Using Computational Lexicography for Dictionary Production with the Sketch Engine

Submitting Institution

University of Brighton

Unit of Assessment

Computer Science and Informatics

Summary Impact Type

Technological

Research Subject Area(s)

Education: Specialist Studies In Education
Psychology and Cognitive Sciences: Cognitive Sciences
Language, Communication and Culture: Linguistics


Download original

PDF

Summary of the impact

The University of Brighton (UoB) has developed a new corpus-evidence-based approach to lexicography along with supporting tools and training resources. This approach has resulted in the development of a computational lexicography tool, the Sketch Engine, commercialised by Lexical Computing Ltd. The Sketch Engine has been adopted by four of the UK's five major dictionary publishers, national language institutes in nine European countries and over 100 universities, to support commercial dictionary production, language technology products and to enable language teaching. It has also been used to substantiate arguments in a pervasive debate about language use in the art world.

Underpinning research

The 1990s saw a dramatic increase in the availability of text in digital form and, with it, new challenges and opportunities for lexicographic research. The arrival of text corpora (collections of texts) containing billions of words allowed researchers to explore the detailed behaviour of words, based on hard evidence from many text sources, on a scale that had previously been impossible. This research thread developed into a key research theme at the UoB, and ultimately a spin-off company, with substantial influence in both academic and commercial approaches to the emerging field of computational lexicography.

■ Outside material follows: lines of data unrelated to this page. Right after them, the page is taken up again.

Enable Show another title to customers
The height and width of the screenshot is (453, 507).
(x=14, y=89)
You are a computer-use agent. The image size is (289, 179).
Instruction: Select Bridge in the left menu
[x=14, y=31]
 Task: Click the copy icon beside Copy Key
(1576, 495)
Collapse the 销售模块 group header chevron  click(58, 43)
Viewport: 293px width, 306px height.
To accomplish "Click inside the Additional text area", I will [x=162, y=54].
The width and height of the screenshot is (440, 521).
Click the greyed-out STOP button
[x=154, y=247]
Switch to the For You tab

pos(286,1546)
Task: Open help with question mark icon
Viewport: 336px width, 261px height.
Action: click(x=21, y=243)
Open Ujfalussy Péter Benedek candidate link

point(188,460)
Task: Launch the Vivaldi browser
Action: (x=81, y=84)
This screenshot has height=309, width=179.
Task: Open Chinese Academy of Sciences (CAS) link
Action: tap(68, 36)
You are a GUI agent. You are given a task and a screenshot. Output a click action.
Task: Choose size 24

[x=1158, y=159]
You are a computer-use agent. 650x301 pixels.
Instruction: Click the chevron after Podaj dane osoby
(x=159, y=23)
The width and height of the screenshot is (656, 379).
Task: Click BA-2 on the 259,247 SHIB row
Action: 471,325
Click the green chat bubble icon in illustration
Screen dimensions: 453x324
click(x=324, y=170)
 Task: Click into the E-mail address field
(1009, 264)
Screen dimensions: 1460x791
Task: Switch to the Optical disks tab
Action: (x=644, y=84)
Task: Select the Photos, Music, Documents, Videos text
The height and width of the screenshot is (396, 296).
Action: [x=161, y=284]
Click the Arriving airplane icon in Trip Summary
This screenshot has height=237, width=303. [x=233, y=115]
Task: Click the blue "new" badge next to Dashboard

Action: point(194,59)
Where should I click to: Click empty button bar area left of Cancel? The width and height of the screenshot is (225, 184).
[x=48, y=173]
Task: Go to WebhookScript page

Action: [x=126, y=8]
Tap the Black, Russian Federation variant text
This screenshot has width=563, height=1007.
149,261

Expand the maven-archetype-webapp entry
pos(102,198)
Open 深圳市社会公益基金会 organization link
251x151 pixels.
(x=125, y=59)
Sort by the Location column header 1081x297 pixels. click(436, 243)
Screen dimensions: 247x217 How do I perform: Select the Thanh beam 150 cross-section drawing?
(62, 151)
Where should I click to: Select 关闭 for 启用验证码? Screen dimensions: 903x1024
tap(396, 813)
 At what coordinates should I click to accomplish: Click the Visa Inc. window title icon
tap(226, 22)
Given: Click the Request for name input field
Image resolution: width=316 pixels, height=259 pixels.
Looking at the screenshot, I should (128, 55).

This research began with the appointment of EVANS in 1993, then a SERC Advanced Fellow [reference 3.7], exploring the relationship between structure and processing in languages. In 1995, EVANS was awarded SERC funding [3.8] to develop ways in which large-scale language resources could be exploited to produce better computational models of lexical information. EVANS recruited KILGARRIFF as a research fellow, and the project developed a novel approach to lexicography, based on statistical analysis of the empirical behaviour of individual words in large online text corpora. Previous practice relied on lexicographers' intuitions, experience and manually collected examples of use. By contrast, this new approach offered a more rigorous account of word usage, based on large-scale linguistic evidence, with better coverage and direct access to supporting evidence. This work attracted the interest of dictionary publishers, notably Macmillan, which funded consultancy work to introduce these ideas into its dictionaries [3.1].

One aspect of lexicography that was thrown into sharp focus by this approach was the question of distinguishing word senses. Corpus analysis research showed that traditional sense distinctions made by lexicographers were approximate and incomplete at best, calling into question whether it was possible to make sense distinctions in a principled way at all. KILGARRIFF addressed this issue in a particularly influential paper [3.2] that has been reprinted in several collections of readings on the lexicon. The thrust of his argument is that word senses do not exist in an objective manner; the best that can be done is to cluster word occurrences with similar meanings, and how you do this depends on the task at hand.

From 1998, KILGARRIFF led an international research effort into corpus-based study of word senses through the SENSEVAL initiative [3.4], supported by EPSRC funding [3.9,3.11]. SENSEVAL supported the comparative evaluation of computational word sense disambiguation systems developed by internationally leading research teams. This was achieved by developing data resources [3.3], shared tasks and evaluation protocols. It ran evaluation campaigns in 1998, 2001 and 2004 and, after a name change to SEMEVAL, in 2007, 2010, 2012 and 2013.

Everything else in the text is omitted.